━━━━━ Records supplied

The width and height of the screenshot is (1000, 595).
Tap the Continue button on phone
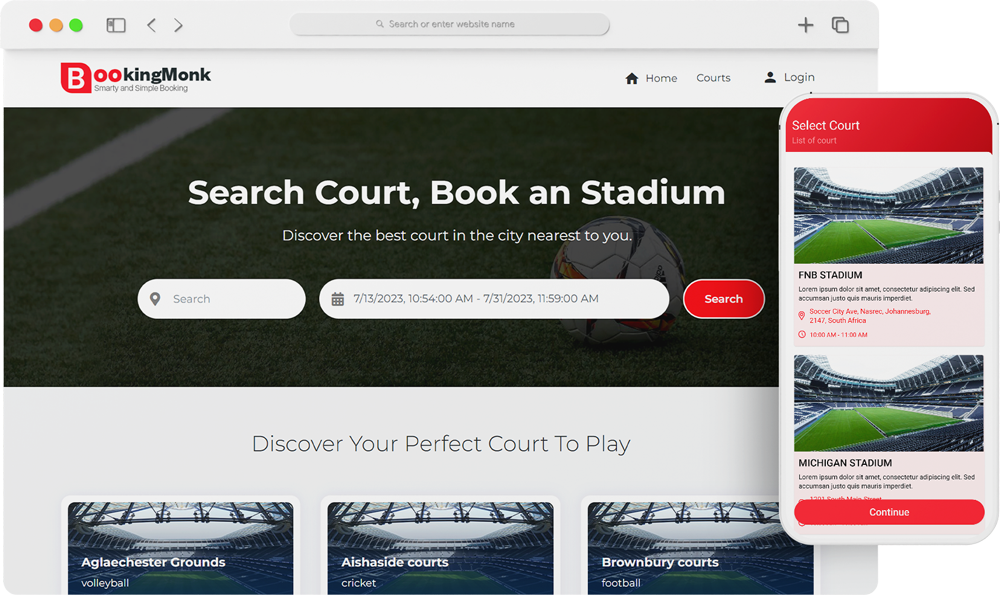click(x=889, y=512)
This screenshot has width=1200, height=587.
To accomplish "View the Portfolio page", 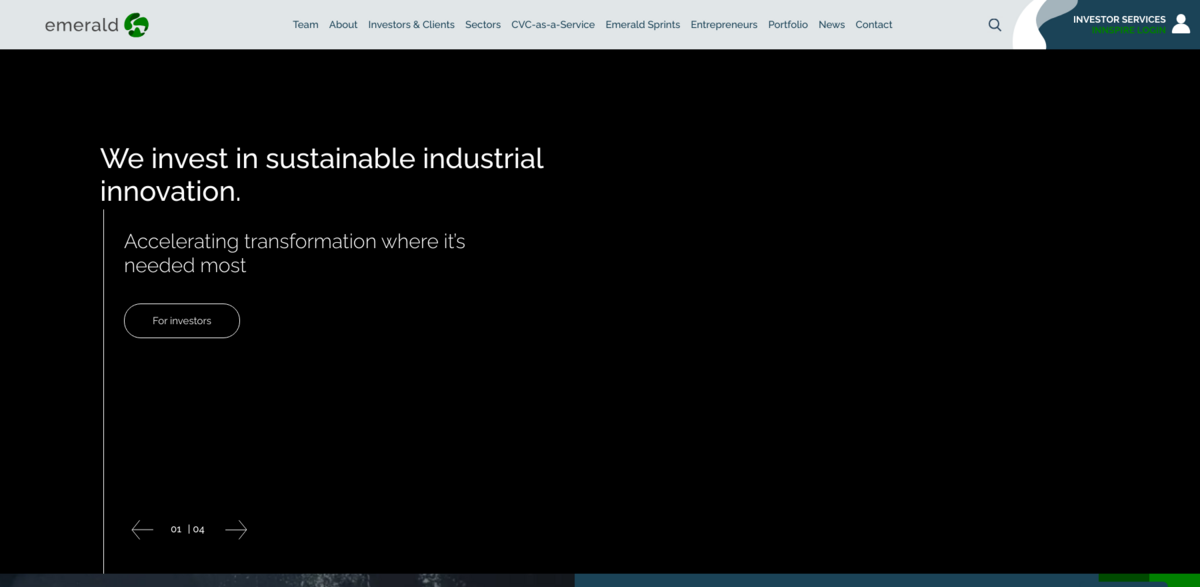I will pyautogui.click(x=788, y=25).
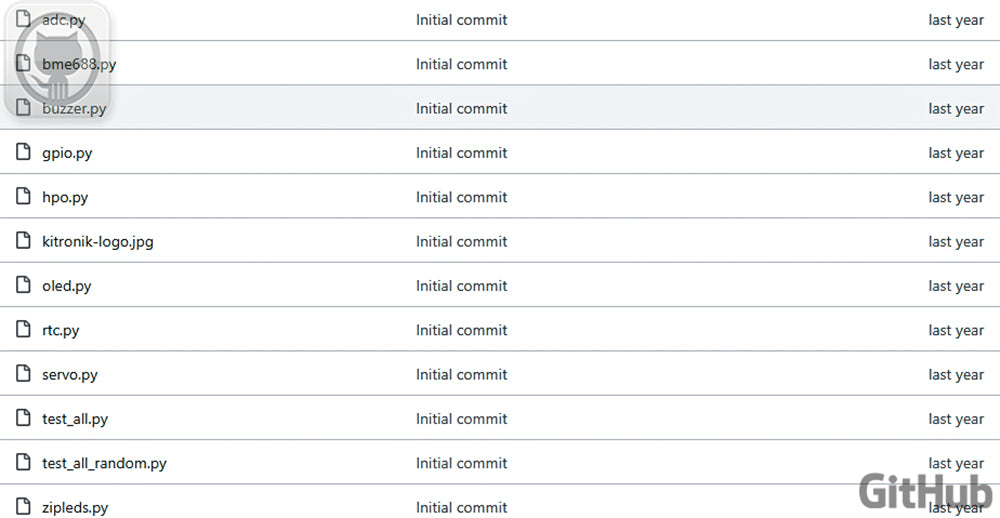Click the file icon beside test_all.py

click(23, 419)
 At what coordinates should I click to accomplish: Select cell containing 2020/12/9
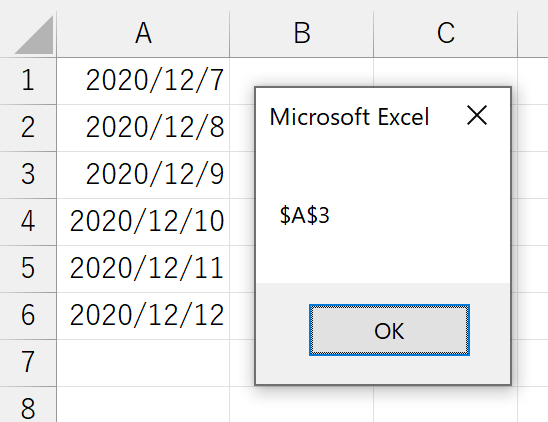[143, 175]
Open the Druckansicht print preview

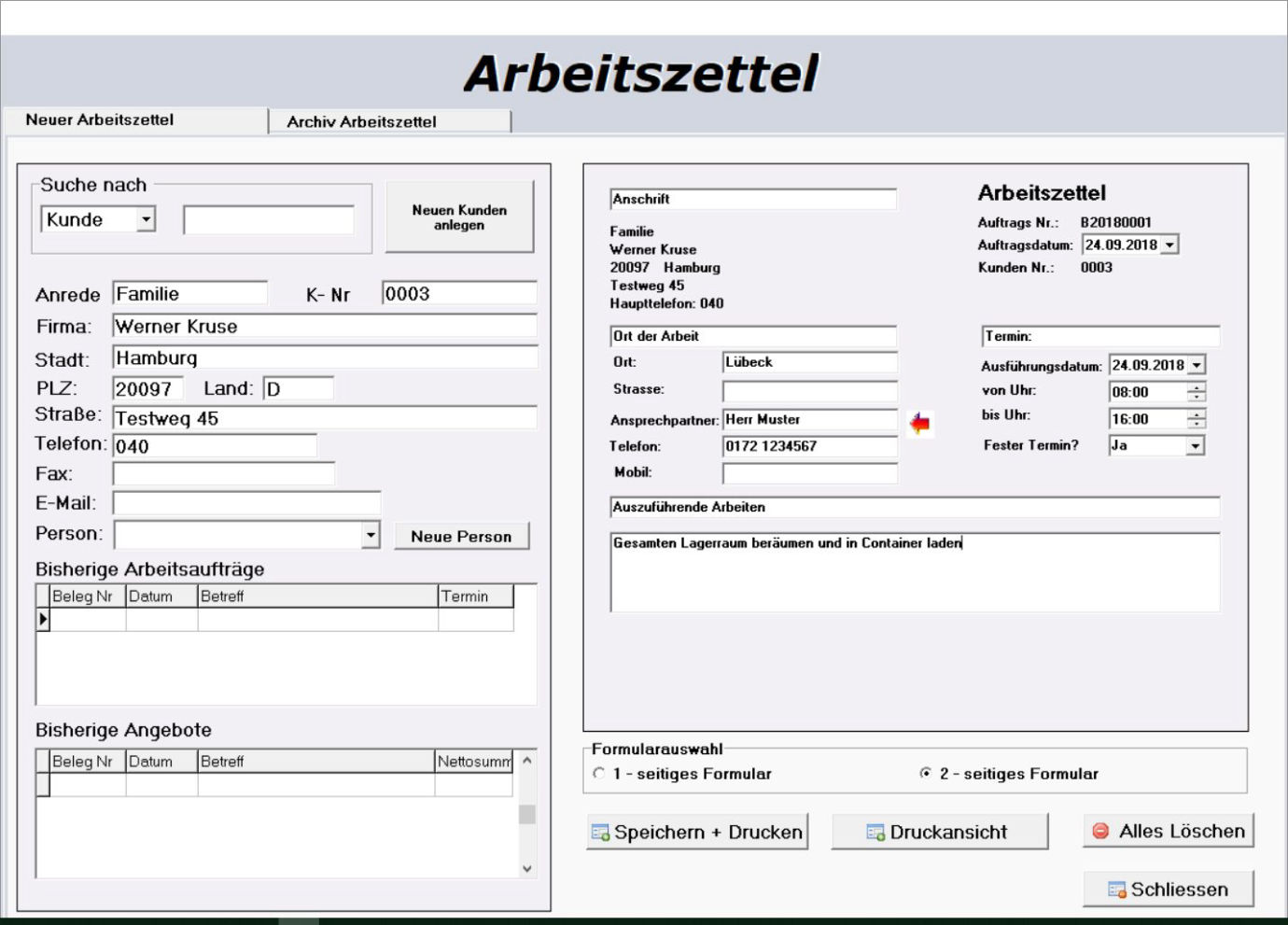click(x=939, y=832)
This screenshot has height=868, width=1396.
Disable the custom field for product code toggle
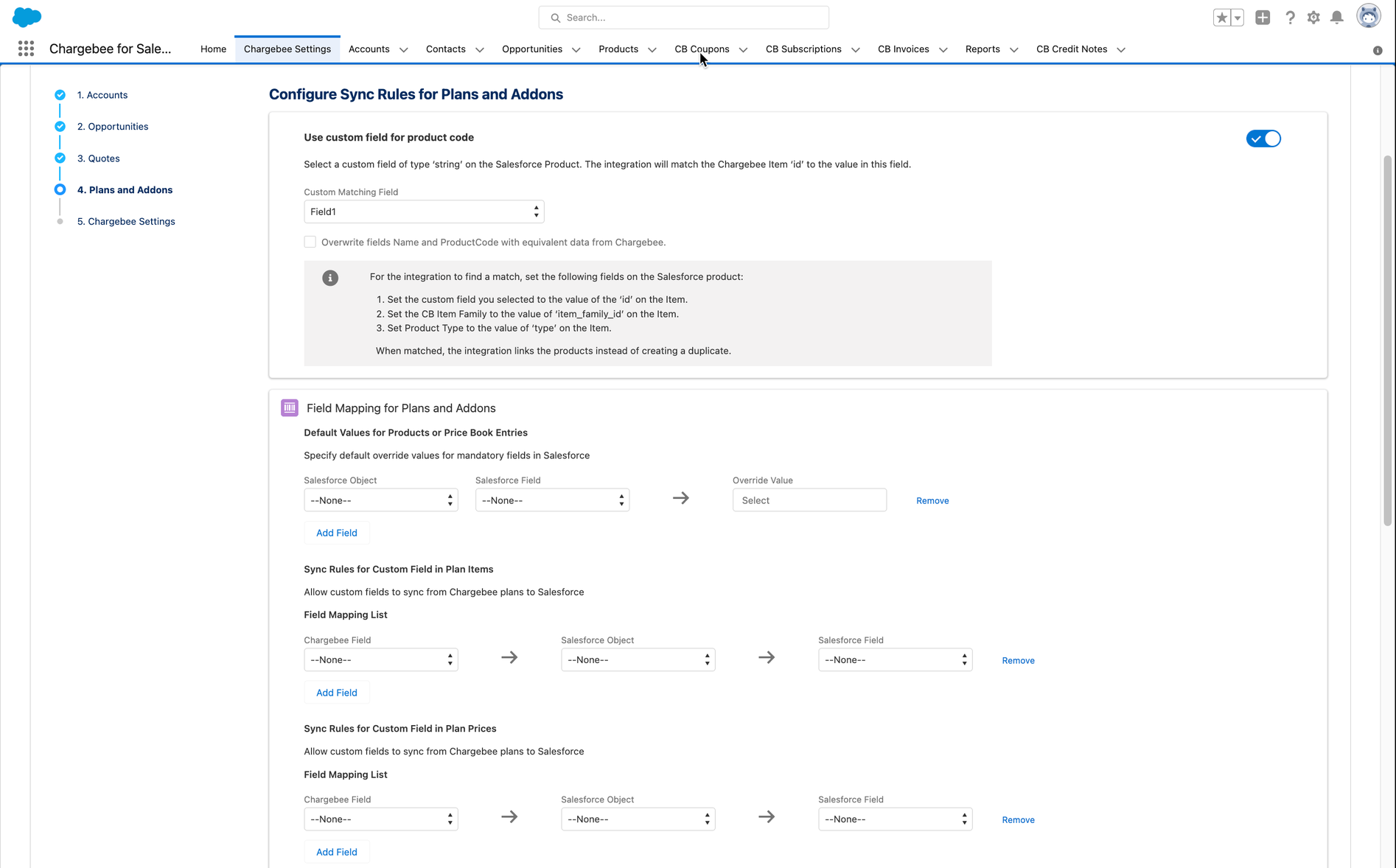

━━━━━━━━━━

## Action item
Write out again only the lines from the line that contains "This screenshot has height=868, width=1396." through the last line of the records, both ends included, without any of the pictures.

## Finished exercise
This screenshot has height=868, width=1396.
Disable the custom field for product code toggle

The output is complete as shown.